Supplied data:
◇ ◇ ◇

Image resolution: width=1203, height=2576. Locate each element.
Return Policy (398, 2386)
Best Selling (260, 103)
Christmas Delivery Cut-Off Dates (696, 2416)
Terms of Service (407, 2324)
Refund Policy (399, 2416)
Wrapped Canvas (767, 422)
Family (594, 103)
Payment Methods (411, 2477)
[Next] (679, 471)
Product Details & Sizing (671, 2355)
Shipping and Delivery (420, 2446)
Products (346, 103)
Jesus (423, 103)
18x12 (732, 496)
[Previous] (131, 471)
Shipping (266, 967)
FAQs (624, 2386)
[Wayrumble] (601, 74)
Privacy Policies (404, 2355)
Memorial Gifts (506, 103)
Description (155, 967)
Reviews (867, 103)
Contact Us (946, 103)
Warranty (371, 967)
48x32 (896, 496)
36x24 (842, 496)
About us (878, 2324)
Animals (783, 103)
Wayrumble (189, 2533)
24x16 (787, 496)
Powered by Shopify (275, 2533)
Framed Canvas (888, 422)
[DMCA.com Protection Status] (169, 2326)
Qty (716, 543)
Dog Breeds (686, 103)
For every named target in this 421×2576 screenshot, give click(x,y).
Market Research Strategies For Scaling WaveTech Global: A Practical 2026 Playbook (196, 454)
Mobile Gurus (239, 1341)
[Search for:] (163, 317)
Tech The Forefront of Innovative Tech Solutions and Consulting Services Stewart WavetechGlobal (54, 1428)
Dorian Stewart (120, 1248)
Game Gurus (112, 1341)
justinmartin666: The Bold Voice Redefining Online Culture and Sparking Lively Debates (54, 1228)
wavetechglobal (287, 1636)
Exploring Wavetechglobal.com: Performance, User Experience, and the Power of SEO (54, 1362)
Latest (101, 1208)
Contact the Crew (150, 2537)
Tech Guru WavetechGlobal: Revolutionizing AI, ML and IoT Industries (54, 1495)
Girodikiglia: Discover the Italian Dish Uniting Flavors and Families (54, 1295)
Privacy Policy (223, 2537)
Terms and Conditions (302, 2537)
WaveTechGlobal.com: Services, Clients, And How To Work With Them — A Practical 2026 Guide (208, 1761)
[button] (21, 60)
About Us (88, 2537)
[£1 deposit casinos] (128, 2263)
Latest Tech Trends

◇ ◇ ◇

Task prompt: Read the listing above, then copy every line that includes the string "Policy".

Solution to this task:
Return Policy (398, 2386)
Refund Policy (399, 2416)
Privacy Policy (223, 2537)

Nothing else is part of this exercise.